The One Big Happy from April 25th:

(Tick-Tocket’s Chicken Crew seems to be a children’s book invented for this cartoon. But the title is plausible.)

Library Lady asks abut the noun crew, Ruthie (who often marches to the beat of her own drummer) responds with crew, a PST form of the verb crow — and then goes on to conjugate

crow (BSE/PRS), crew (PST), crown (PSP)

The compound chicken crew in the book title appears (from the cover illustration) to refer to a crew of chickens, rather than, say a crew of people who deal with chickens (raising them, plucking them, cooking them, whatever). So probably sense 2a from the NOAD entry:

noun crew:  [treated as singular or plural] 1 [a] a group of people who work on and operate a ship, boat, aircraft, spacecraft, or train.[b] a group of people working on a ship, aircraft, etc. other than the officers: the ship’s captain and crew may be brought to trial. [c] US the sport of rowing a racing shell. 2 [a] a group of people who work closely together: an ambulance crew | crews of firefighters from neighboring towns were called in. [b] informal, often derogatory a group of people associated in some way: a crew of assorted computer geeks. [c] informal, chiefly US a group of rappers, breakdancers, or graffiti artists performing or operating together.

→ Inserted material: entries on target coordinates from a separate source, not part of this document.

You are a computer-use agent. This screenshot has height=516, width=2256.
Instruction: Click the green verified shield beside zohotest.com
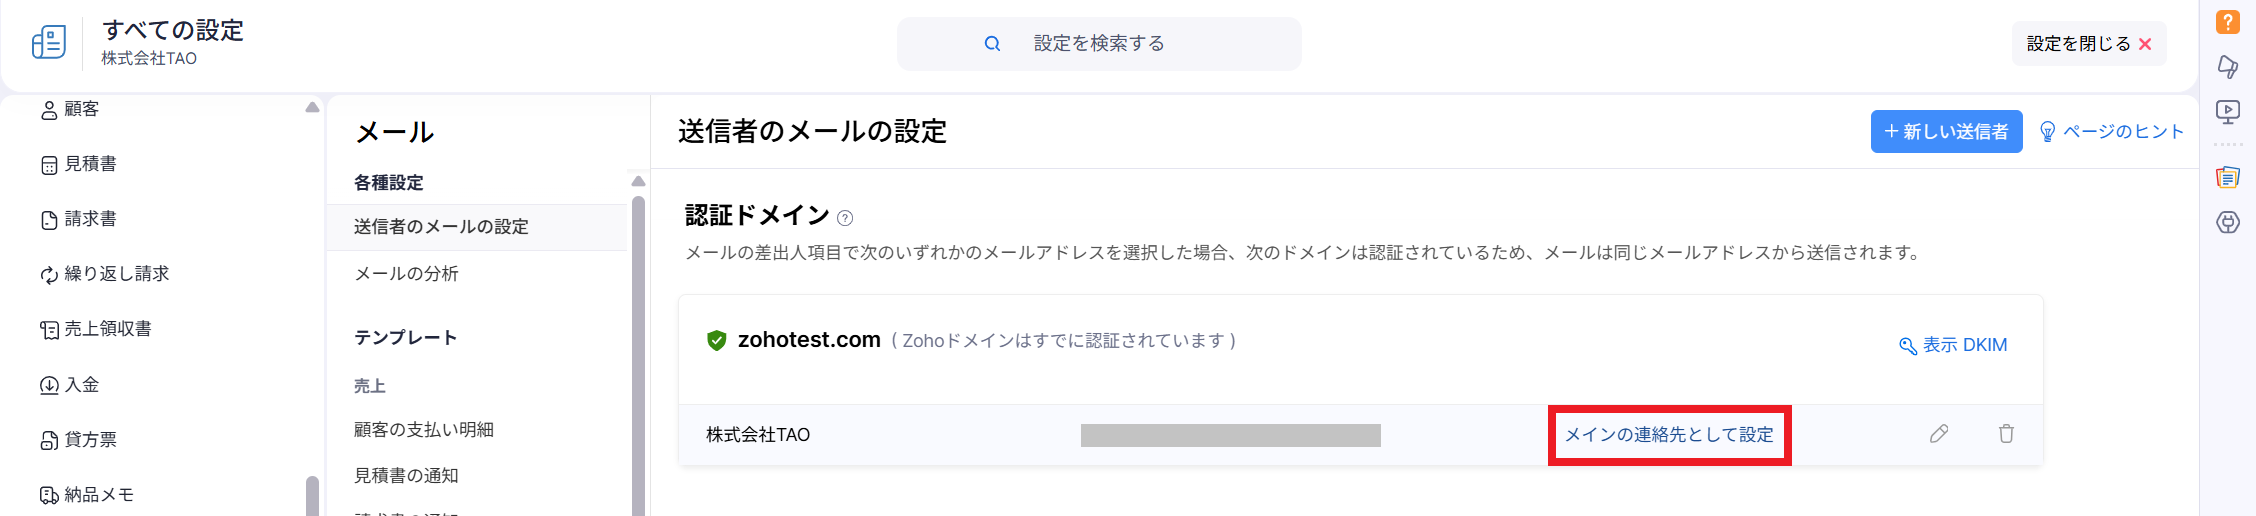tap(716, 341)
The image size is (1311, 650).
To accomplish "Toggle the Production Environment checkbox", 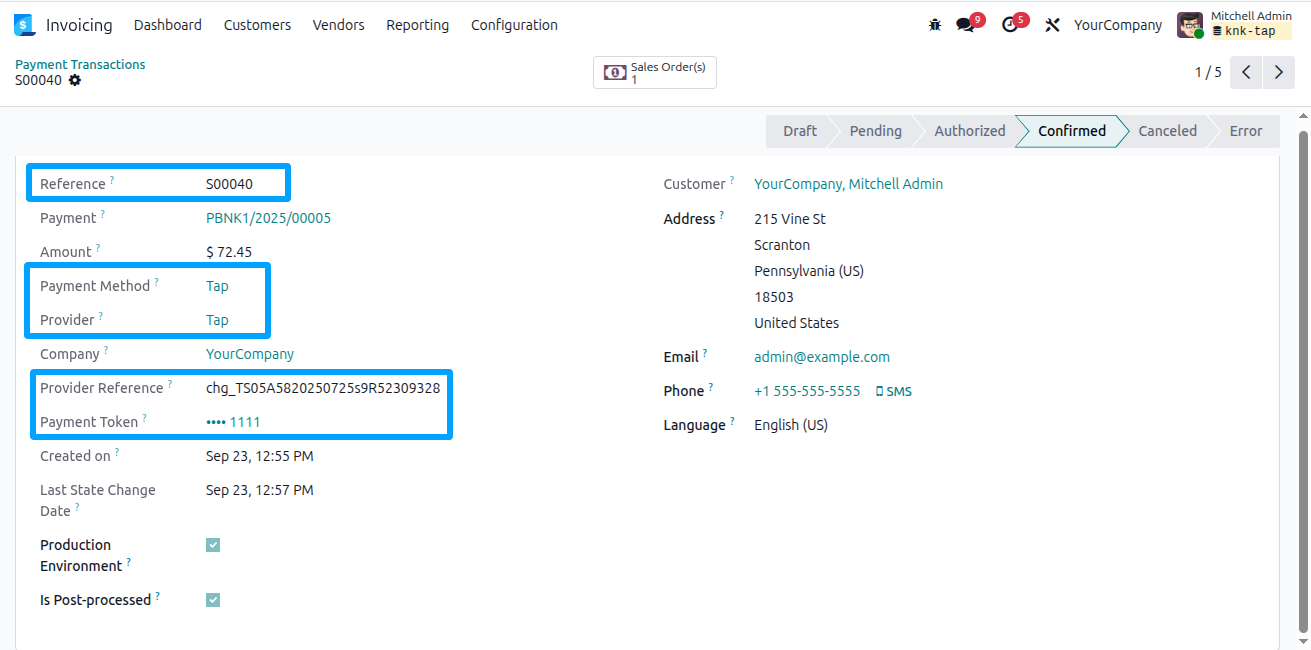I will 212,544.
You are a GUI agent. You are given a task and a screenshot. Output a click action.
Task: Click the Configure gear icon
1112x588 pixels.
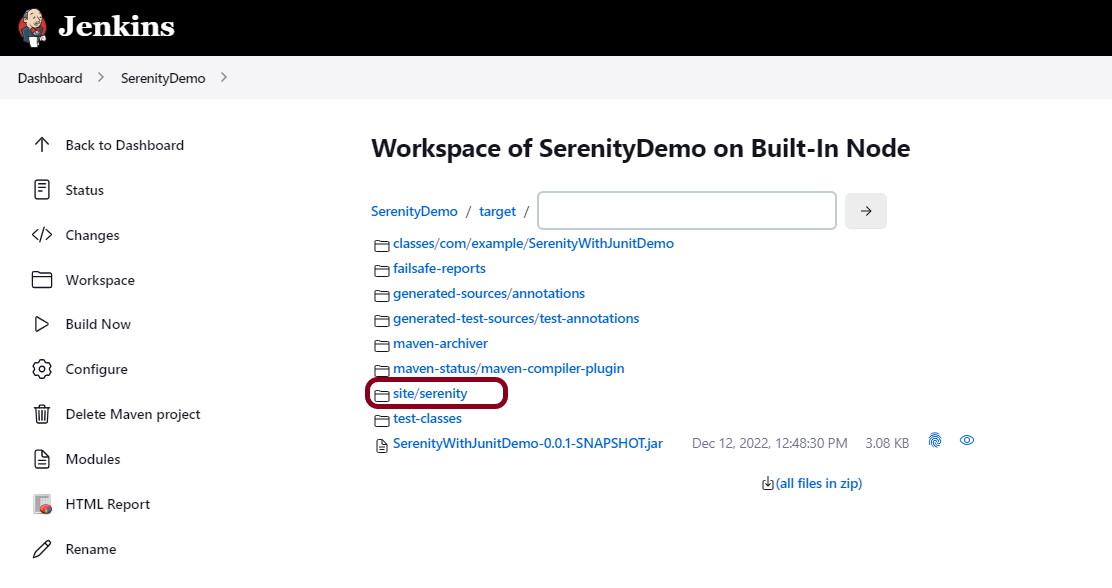(42, 369)
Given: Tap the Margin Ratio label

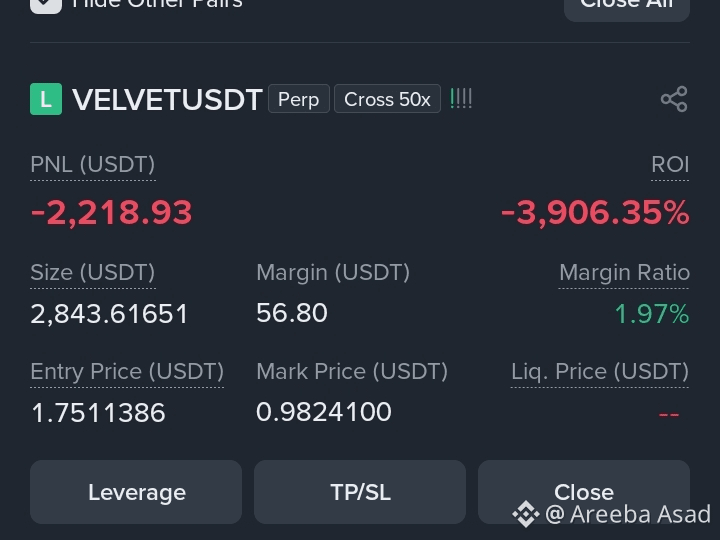Looking at the screenshot, I should tap(624, 272).
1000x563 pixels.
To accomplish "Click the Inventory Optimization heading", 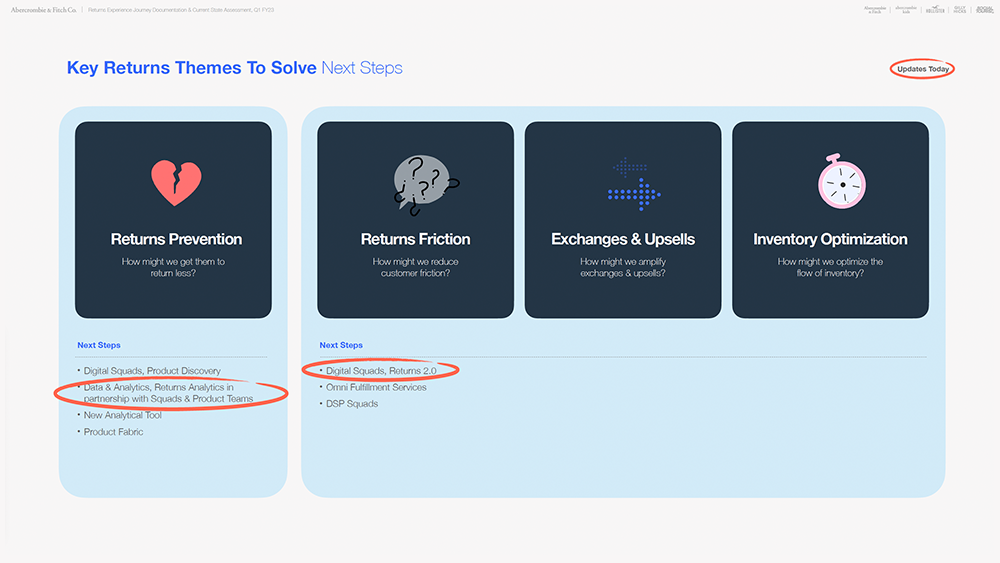I will (830, 239).
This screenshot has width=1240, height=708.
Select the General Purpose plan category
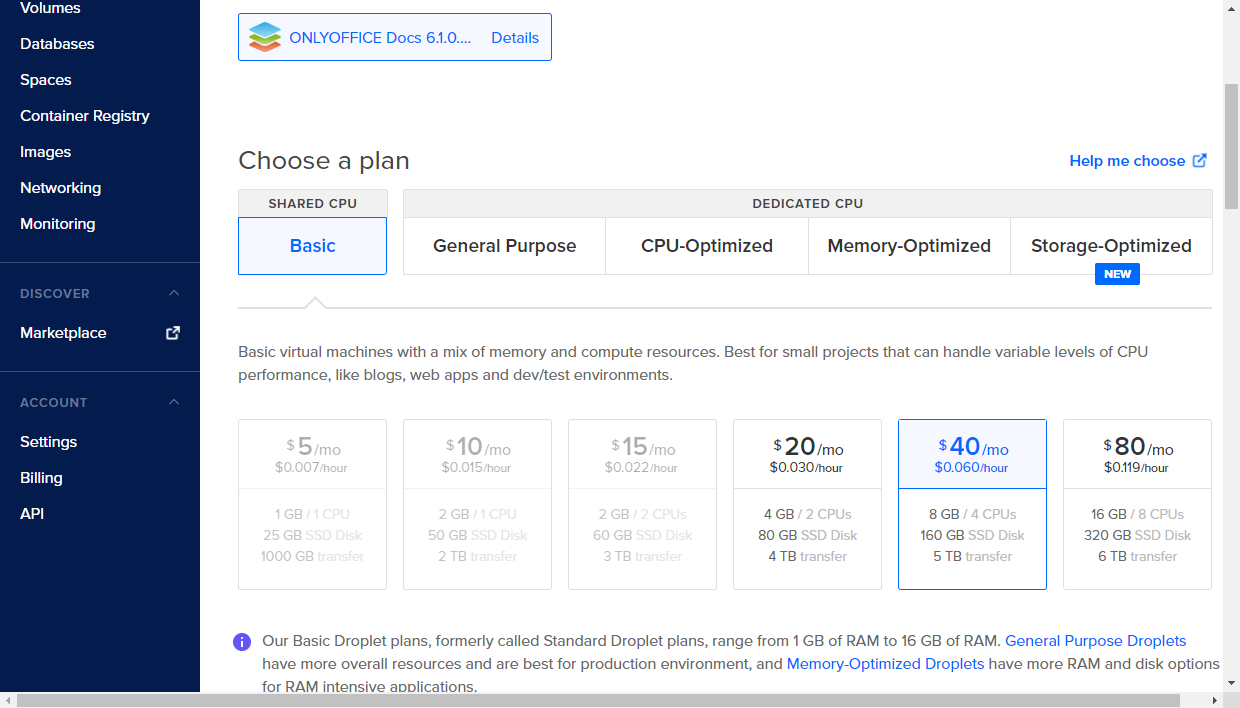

(But I’m charmed by the image of chickens working on trains, boats, or planes. Cue Bacharach/David. And even more by the image of breakdancing chickens. Cue Sandra Boynton.)

Now, the conjugation of the verb crow ‘to utter the loud cry of a cock’ (OED2). What came first to my mind was this Biblical passage:

Mark 14:72 (KJV): And the second time the cock crew. And Peter called to mind the word that Jesus said unto him, Before the cock crow twice, thou shalt deny me thrice. And when he thought thereon, he wept.

Yes, the cock crew. More modern translations have the past of crow regularized to crowed. In fact, crow was once a proudly “strong” (irregular) verb of English, with the forms

BSE/PRS /kro/, PST /kru/ or /kraw/ or /kro/, PSP /krawn/ or /kron/

So Ruthie’s crow crew crown is right on the mark, if we’re talking about before the 15th century. At that point, regular forms sweep the day.

OED2’s list of forms, showing this development (but all in the spellings found in the texts, so this takes some interpretation):

Forms:  Pa. tense crew /kruː/, crowed. pa. pple. crowed, [crown /krəʊn/]. Forms: OE–ME crawan, crawen, ME–16 crowe, ME– crow; north.ME–15 crau, (krau), ME crawe, ME– craw. pa. tense OE–ME creow, ME creuȝ, ME cru, ME–15 creu, ME crwe, ME creew, ME–15 crewe, krew, ME– crew; also 15– crowed. pa. pple. (OE crawen), ME crowe(n), 16 crowne, (18 crown); north.15 crawin, 17 crawn; 15– crowed.

The actual regularization takes some time; it spreads over time through social networks. As we can see in the history of the verb dive, which was once thoroughly irregular, but has been regularizing, with only PST dove remaining as a relic in some North American and English dialects (I’m partial to it myself).